**Exercise instructions**
Look below. Copy each line that has "computer" in it.

[Source material — start]

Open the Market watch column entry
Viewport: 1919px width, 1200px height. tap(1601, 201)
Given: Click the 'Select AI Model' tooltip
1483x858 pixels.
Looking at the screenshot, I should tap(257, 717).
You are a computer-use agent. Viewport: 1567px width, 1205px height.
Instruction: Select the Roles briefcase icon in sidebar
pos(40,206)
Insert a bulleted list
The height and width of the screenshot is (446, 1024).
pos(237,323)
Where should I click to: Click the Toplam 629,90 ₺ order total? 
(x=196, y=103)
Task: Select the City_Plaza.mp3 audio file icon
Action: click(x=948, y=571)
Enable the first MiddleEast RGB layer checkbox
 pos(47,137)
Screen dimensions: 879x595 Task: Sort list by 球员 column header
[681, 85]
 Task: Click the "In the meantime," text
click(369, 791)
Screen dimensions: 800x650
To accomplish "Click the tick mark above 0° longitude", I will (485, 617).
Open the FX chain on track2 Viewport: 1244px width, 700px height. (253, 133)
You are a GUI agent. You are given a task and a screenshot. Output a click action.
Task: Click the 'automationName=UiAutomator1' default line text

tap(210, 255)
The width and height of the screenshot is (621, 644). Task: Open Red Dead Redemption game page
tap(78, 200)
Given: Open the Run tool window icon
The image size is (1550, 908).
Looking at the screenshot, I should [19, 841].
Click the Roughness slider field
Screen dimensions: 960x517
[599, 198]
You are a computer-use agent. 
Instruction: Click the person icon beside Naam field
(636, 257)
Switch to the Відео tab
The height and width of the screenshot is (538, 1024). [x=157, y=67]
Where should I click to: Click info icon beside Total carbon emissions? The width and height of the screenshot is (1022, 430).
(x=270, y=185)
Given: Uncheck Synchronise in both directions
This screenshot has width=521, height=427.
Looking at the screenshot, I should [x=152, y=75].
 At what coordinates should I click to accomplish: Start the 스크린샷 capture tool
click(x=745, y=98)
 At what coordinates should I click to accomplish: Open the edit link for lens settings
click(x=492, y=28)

[Source material — finish]

**Answer box**
You are a computer-use agent. Viewport: 1567px width, 1205px height.
You are a computer-use agent. 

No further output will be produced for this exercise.